-- begin Passage --

Practice Drawing Free Body Diagrams- Step-by-Step Guide
What Is a Free Body Diagram and Why You Need One
A free body diagram (FBD) is a picture showing all forces acting on a single object. That's it. No strings attached, no hidden complexity. You draw a box, you draw arrows pointing away from it, you label the arrows. Students overthink this constantly and waste hours they didn't need to waste.
The purpose is brutally simple: visualize forces so you can write equations. Once you have a clean FBD, Newton's second law becomes a copy-paste job. Mess up the diagram and everything else falls apart. Physics teachers dock points like it's their job—because it is.
The Forces You Actually Deal With
Most problems involve a handful of forces. Stop memorizing obscure ones and focus on these:
- Gravity (weight) — always points down. Magnitude is mg, where m is mass and g is 9.8 m/s² on Earth.

-- end Passage --
-- begin Available data --

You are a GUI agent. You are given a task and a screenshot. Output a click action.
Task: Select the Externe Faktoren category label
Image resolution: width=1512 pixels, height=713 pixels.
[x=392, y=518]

-- end Available data --

◆ What this exercise asks:
1) Using the free body diagram guide, decide whether each statement agrees with it: (a) a free body diagram shows the forces acting on several objects at once; (b) gravity always points down; (c) the guide recommends memorizing obscure forces. Answer yes or no for each, quoting the words that settle it.
2) Quote word for word the part of the free body diagram guide that opens with the words containing "The purpose is" and closes with "m/s² on Earth.".
The material is not needed for what follows.

◆ Solutions to the tasks:
1)
(a) No: "A free body diagram (FBD) is a picture showing all forces acting on a single object."
(b) Yes: "Gravity (weight) — always points down."
(c) No: "Stop memorizing obscure ones and focus on these"

2)
The purpose is brutally simple: visualize forces so you can write equations. Once you have a clean FBD, Newton's second law becomes a copy-paste job. Mess up the diagram and everything else falls apart. Physics teachers dock points like it's their job—because it is.
The Forces You Actually Deal With
Most problems involve a handful of forces. Stop memorizing obscure ones and focus on these:
- Gravity (weight) — always points down. Magnitude is mg, where m is mass and g is 9.8 m/s² on Earth.